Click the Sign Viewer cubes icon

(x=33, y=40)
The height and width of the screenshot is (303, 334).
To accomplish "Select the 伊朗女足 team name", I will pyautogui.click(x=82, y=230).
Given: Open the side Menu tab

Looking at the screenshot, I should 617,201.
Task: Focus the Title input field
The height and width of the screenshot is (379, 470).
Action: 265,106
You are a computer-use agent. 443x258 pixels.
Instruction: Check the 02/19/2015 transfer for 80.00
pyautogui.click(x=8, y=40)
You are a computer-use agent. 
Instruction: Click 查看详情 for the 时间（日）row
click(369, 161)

==

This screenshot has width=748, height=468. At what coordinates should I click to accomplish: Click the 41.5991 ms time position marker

## Work instructions
Return the rows between the line holding "The height and width of the screenshot is (303, 334)." and the line holding "click(369, 161)", inclusive, copying each line without any change.

## Solution below
The height and width of the screenshot is (303, 334).
To accomplish "Select the 伊朗女足 team name", I will pyautogui.click(x=82, y=230).
Given: Open the side Menu tab

Looking at the screenshot, I should 617,201.
Task: Focus the Title input field
The height and width of the screenshot is (379, 470).
Action: 265,106
You are a computer-use agent. 443x258 pixels.
Instruction: Check the 02/19/2015 transfer for 80.00
pyautogui.click(x=8, y=40)
You are a computer-use agent. 
Instruction: Click 查看详情 for the 时间（日）row
click(369, 161)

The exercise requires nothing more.